At my gym there’s a sign saying, “This is a fragrance-free zone”. I thought about it and, yes, perfume in a gym might be kind of weird, like smelling cooking bacon when trying to fall asleep at night. And then last week a younger male gym-goer showed up and as he walked across the floor, everyone’s eyes started burning and their nostrils flared. This wasn’t because he was, in some way, hot. It was because he was wearing a “male body spray”. The odour was half-industrial, half-ultra-cheap soap, and had he been wearing any more he would have resembled Pig-Pen from Charlie Brown, going through life with his own visible weather system. Fortunately, the staff at my gym are fearless and they landed on this guy like hawks. He won’t be wearing Satan’s Tears there again any time soon.

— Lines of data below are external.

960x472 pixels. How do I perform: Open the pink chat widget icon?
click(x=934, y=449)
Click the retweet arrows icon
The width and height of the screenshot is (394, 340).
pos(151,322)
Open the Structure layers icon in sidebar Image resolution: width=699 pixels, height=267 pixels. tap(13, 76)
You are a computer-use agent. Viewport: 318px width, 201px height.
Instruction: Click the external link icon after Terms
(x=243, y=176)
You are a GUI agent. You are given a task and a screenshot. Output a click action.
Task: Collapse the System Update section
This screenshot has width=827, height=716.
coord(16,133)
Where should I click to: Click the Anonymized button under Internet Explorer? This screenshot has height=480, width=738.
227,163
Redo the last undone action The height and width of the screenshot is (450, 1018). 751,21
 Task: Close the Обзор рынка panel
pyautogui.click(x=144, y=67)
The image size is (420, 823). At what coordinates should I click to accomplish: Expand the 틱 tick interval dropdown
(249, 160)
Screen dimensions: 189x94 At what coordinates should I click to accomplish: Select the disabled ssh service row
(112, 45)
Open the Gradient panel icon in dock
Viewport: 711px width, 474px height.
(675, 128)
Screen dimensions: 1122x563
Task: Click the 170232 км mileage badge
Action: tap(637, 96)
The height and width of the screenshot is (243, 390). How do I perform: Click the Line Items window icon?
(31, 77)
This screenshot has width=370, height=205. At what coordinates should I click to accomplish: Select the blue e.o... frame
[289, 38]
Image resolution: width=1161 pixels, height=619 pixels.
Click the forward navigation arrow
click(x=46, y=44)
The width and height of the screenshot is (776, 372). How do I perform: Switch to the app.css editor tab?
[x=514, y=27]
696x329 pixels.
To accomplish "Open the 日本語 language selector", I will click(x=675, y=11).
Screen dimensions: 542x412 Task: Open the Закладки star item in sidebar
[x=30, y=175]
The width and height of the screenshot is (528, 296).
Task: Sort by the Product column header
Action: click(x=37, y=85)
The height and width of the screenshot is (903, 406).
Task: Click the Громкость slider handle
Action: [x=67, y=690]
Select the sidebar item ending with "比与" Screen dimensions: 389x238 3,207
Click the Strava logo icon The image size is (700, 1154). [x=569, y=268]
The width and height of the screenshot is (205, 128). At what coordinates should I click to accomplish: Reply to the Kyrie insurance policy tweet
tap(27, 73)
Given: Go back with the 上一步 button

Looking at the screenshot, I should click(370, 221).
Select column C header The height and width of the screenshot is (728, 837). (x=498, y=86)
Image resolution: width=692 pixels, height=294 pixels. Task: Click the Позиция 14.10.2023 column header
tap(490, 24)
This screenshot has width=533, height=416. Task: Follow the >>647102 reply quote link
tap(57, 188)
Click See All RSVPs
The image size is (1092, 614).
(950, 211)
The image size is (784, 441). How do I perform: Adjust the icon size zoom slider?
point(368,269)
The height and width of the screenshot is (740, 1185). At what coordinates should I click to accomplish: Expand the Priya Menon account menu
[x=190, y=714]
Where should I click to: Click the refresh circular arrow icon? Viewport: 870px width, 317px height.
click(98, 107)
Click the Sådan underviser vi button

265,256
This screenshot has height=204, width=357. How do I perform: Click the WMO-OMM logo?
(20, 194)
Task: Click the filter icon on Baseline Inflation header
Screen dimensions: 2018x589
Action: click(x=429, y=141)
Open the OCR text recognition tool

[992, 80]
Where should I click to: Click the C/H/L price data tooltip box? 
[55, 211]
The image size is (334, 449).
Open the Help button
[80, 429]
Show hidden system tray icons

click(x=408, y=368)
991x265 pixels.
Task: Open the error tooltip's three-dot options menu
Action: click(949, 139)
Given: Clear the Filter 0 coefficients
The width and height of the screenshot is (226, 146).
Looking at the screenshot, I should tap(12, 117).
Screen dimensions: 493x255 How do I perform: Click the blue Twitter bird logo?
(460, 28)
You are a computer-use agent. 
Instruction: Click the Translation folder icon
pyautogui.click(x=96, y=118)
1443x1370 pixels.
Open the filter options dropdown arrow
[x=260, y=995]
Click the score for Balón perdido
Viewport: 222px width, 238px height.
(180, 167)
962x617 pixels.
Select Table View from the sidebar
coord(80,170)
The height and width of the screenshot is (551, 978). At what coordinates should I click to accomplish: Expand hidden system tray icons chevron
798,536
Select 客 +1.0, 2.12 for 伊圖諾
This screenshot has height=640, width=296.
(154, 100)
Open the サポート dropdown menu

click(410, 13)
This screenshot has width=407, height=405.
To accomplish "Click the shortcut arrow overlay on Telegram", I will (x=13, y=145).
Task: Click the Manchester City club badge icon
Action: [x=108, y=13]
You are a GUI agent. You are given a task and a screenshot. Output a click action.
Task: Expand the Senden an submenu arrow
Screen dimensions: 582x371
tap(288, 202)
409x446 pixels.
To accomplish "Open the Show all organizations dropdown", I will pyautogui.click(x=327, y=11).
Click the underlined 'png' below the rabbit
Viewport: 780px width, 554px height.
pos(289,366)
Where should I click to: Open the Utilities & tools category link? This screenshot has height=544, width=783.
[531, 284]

The incident reminded me of something a teacher friend told me, that the single worst thing to happen to education since the 1960s has been the introduction and wide acceptance of body sprays among male teens. “They think it makes them God’s gift to women and they have no idea how bad it is. They don’t shower after gym any more — fear of perv lawsuits — so they arrive in the classroom and it’s like pepper spray in your face. On top of everything, it’s highly flammable and you can turn the cans into blowtorches with a Bic lighter. It’s a marketing perfect storm.”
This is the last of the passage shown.